§ **ACTIVITY LIST**:
- a) Summarize the passage below on Castellanos's campaign work in two sentences.
- b) Using the passage below on Castellanos's campaign work, decide whether each statement agrees with it. Answer yes or no, and quote the deciding words.
(i) The "Hands" ad showed a white man holding a rejection letter.
(ii) Castellanos stayed on Jesse Helms' 1996 campaign until the election.
(iii) Midnight Ride Media handled media buying for Romney's 2008 campaign.
- c) From the passage below on Castellanos's campaign work, list every candidate whose campaign for governor Castellanos worked on, with the state and year.
++++ GIVEN PASSAGE
In 1990, Castellanos again worked on the re-election campaign for Jesse Helms. During the campaign, Castellanos drew media attention for an ad he created that showed the hands of a white man holding a rejection letter because he had lost a job to a minority worker. The ad, known as "Hands", was criticized by supporters of Helms' opponent, Harvey Gantt, for appealing to racial biases of white voters. Castellanos later explained that the intended message behind the ad was that "you shouldn't get a job or be denied a job because of the color of your skin." Also in 1990, Castellanos created television commercials for Bob Martinez's re-election campaign for governor of Florida.

Throughout the 1990s, Castellanos worked on a variety of Republican campaigns as a media consultant and strategist. These included George H. W. Bush's 1992 presidential election campaign, Jeb Bush's 1994 campaign for governor of Florida, and Guy Millner's 1994 campaign for governor of Georgia.

Castellanos again worked for Bob Dole on his 1996 presidential election campaign. It was during this campaign that Castellanos discussed the importance of "soccer moms" as a political demographic with The Washington Post columnist E.J. Dionne. The phrase went on to become one of the key buzzwords of the election year. Castellanos worked on Jesse Helms' re-election campaign in 1996; Helms pulled controversial ads against Charlie Sanders and Harvey Gantt in April 1996, and Castellanos left the campaign at that time. He worked for Bob Taft's 1998 campaign for governor of Ohio.

===2000s: Bush-Cheney and Romney campaigns===
Castellanos served as a media advisor to George W. Bush in both his 2000 and 2004 presidential election campaigns. During the campaigns, "he sealed his reputation as one of the keenest, most cutthroat strategists in the business." While working on the 2000 campaign, Castellanos created an ad, titled "Priority", about the Medicare prescription plan Al Gore proposed in which the word "RATS" flashed briefly on the screen as the word "bureaucrats" appeared. This was discussed in the media as potential "subliminal messaging".

In 2007 Castellanos was named to GQ Magazines list of the "50 Most Influential People in D.C." The following year, Castellanos worked for Mitt Romney's 2008 presidential campaign as part of the firm Midnight Ride Media, which managed advertising, production and media buying for the campaign.
++++++++
++++ SOURCE DATA
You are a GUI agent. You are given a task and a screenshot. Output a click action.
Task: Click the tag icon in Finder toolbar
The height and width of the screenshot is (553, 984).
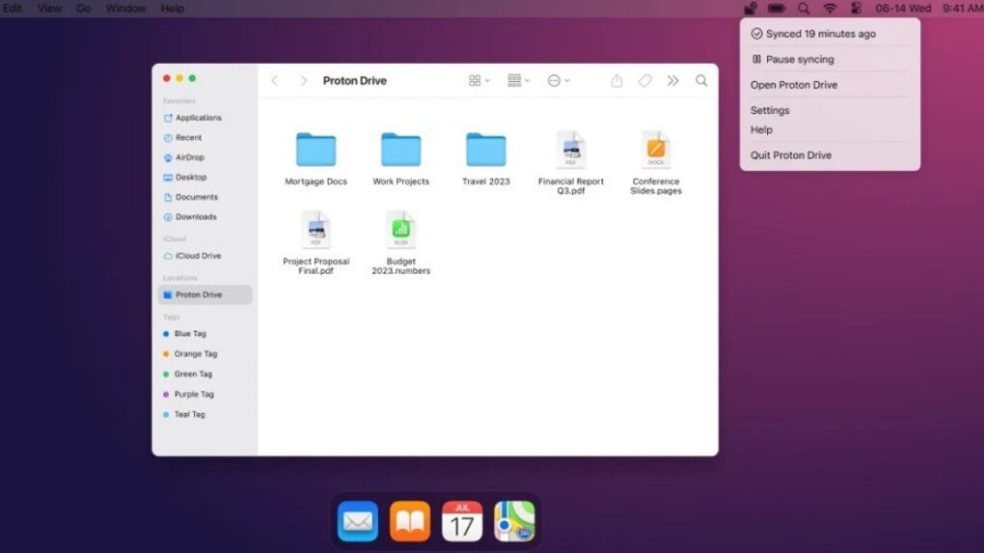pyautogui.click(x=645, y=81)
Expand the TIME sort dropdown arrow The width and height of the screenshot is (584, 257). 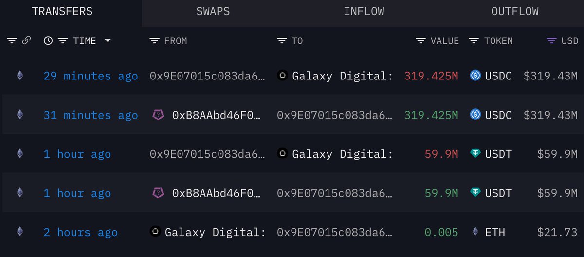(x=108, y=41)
++++++++
++++ SOURCE DATA
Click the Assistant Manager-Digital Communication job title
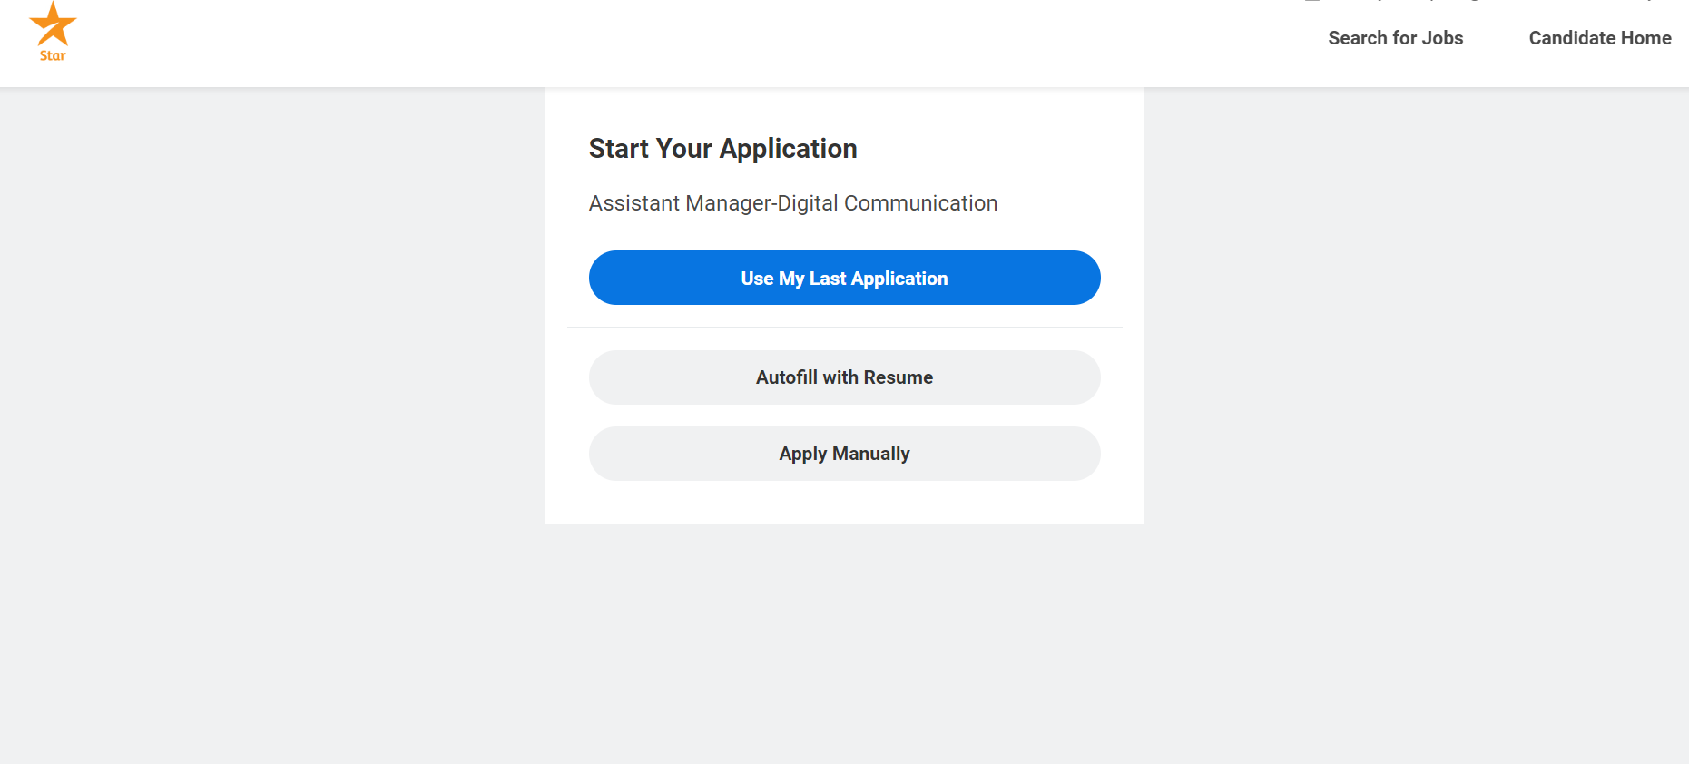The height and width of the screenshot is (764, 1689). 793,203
++++++++
++++ SOURCE DATA
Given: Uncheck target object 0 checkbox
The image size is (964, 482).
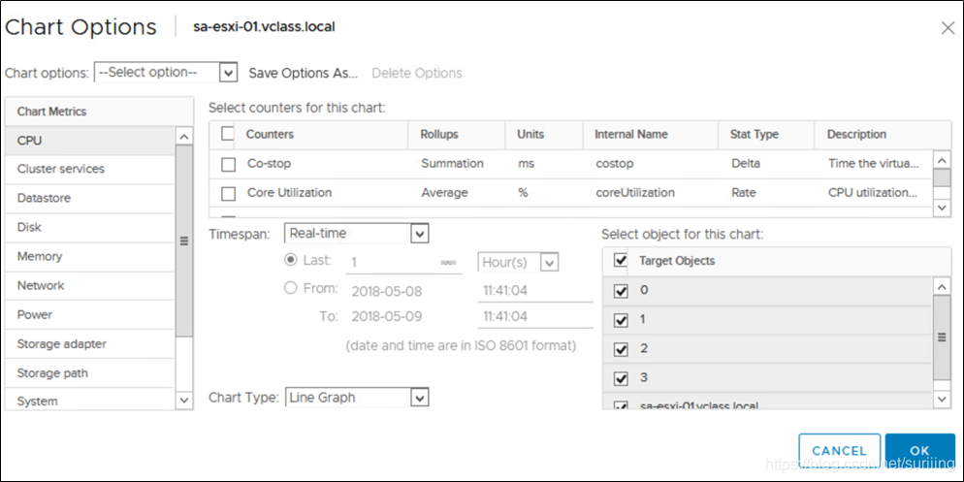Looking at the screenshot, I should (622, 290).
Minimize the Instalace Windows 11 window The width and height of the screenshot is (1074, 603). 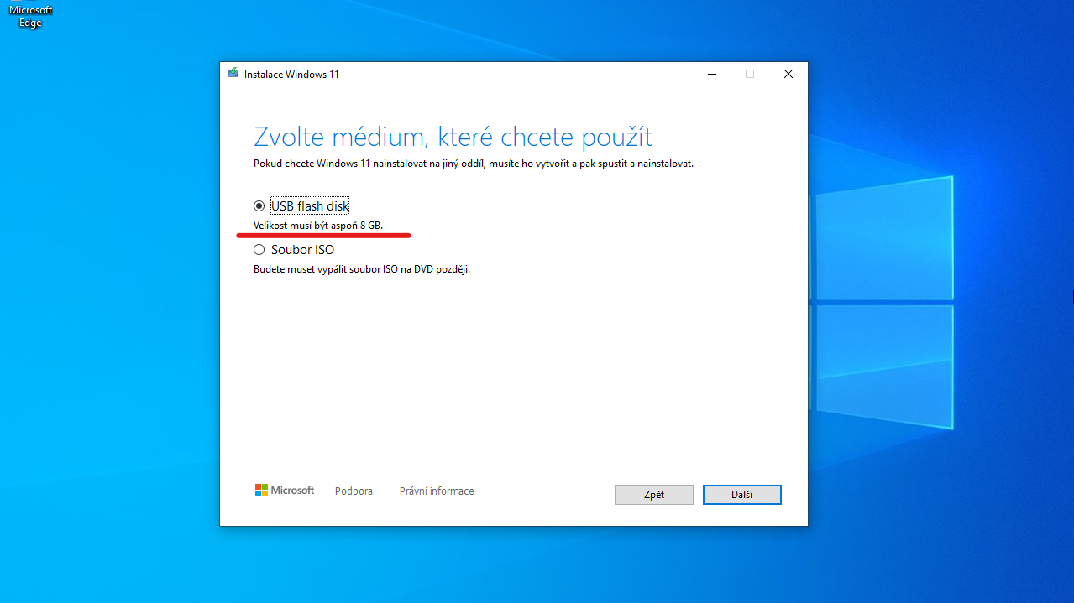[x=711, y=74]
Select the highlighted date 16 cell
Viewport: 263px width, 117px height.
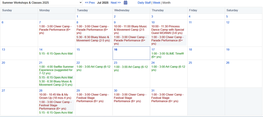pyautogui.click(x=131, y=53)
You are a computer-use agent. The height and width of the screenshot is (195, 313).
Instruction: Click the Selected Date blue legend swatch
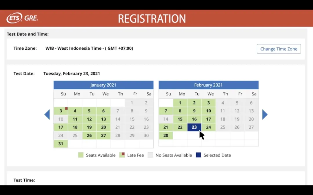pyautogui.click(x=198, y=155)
++++++++
§ **COMPLETED EXERCISE**:
- a) Through the 1990s and 2000s, Castellanos worked as a media consultant and strategist for Republican campaigns, including those of Jesse Helms, Bob Dole, and George W. Bush in 2000 and 2004. His "Hands" ad in 1990 was criticized for appealing to racial biases, and his "Priority" ad in 2000 was discussed as potential "subliminal messaging," before he worked for Mitt Romney's 2008 presidential campaign through Midnight Ride Media.

- b)
(i) Yes: "showed the hands of a white man holding a rejection letter"
(ii) No: "Castellanos left the campaign at that time"
(iii) Yes: "which managed advertising, production and media buying for the campaign"

- c)
- Bob Martinez, Florida, 1990
- Jeb Bush, Florida, 1994
- Guy Millner, Georgia, 1994
- Bob Taft, Ohio, 1998